Man tries to smuggle cocaine inside the Virgin Mary
Four hollowed-out wooden plaques of the Virgin Mary filled with cocaine were seized at the Hidalgo-Reynosa International Bridge. U.S. Customs and Border Protection officers seized about five pounds of cocaine after they stopped Victor Hugo Mireles-Andrade, 23, a U.S. citizen from Chicago. The drugs have a street value of almost $147,000.

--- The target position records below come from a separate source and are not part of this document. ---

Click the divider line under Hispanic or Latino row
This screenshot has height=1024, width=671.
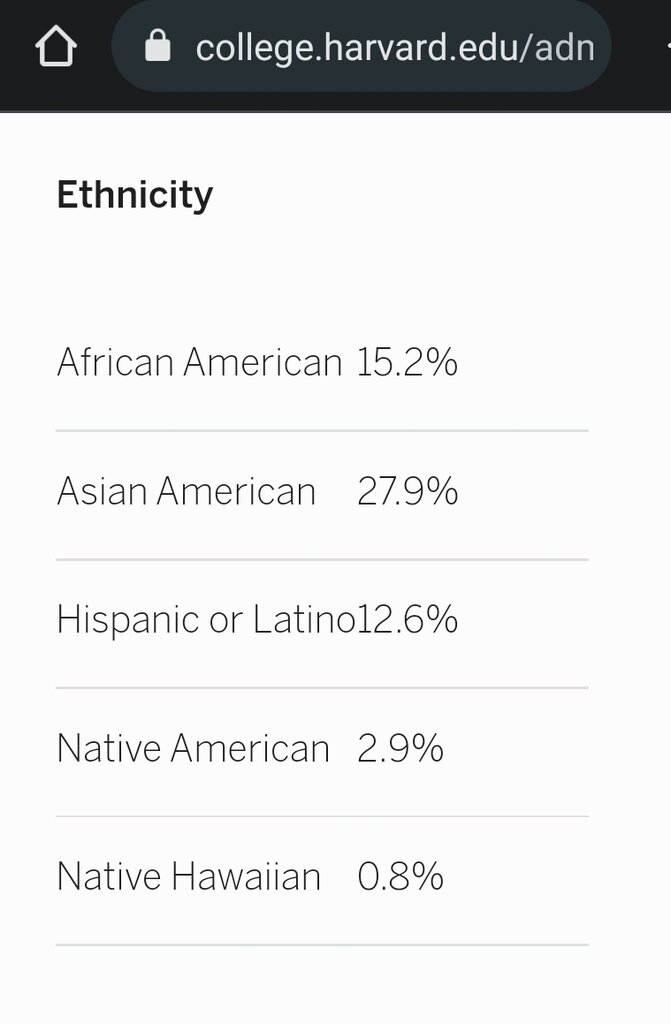(x=322, y=688)
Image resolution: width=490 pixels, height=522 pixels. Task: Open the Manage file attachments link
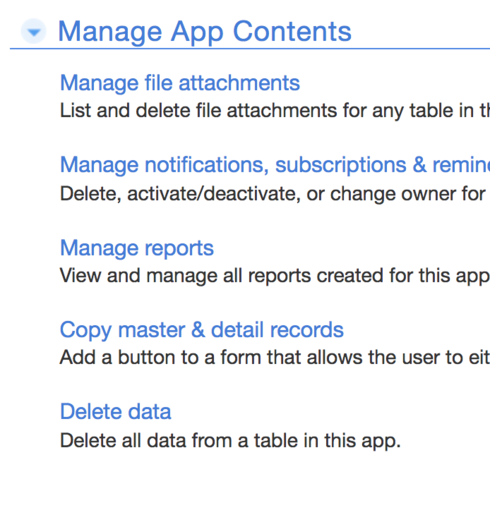tap(180, 83)
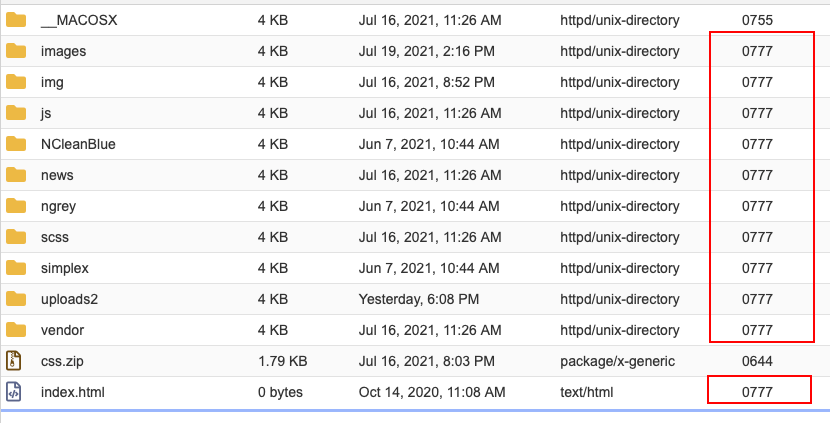Open the news folder name

click(57, 175)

Publisher puts ‘NIV’ Bible in Americans’ handwriting
Once only the elite, the educated and the holy had the privilege of inscribing the words of the Bible, verse by verse. Now Americans coast to coast will have a chance to hand-copy a verse of Scripture to appear in a special edition of the New International Version of the Bible, known as the NIV. To mark the 30th anniversary of the NIV, which has sold 300 million copies worldwide, publisher Zondervan launches a campaign today to create the unique edition, which will include its 31,173 verses, each handwritten by a different person. A huge blue RV with the logo “BibleAcrossAmerica.com” splashed on its side and “Inspiration at every turn” on its back takes off on a five-month journey bringing “writing stations” to 90 stops in 44 states at churches, landmarks and popular settings such as NASCAR races.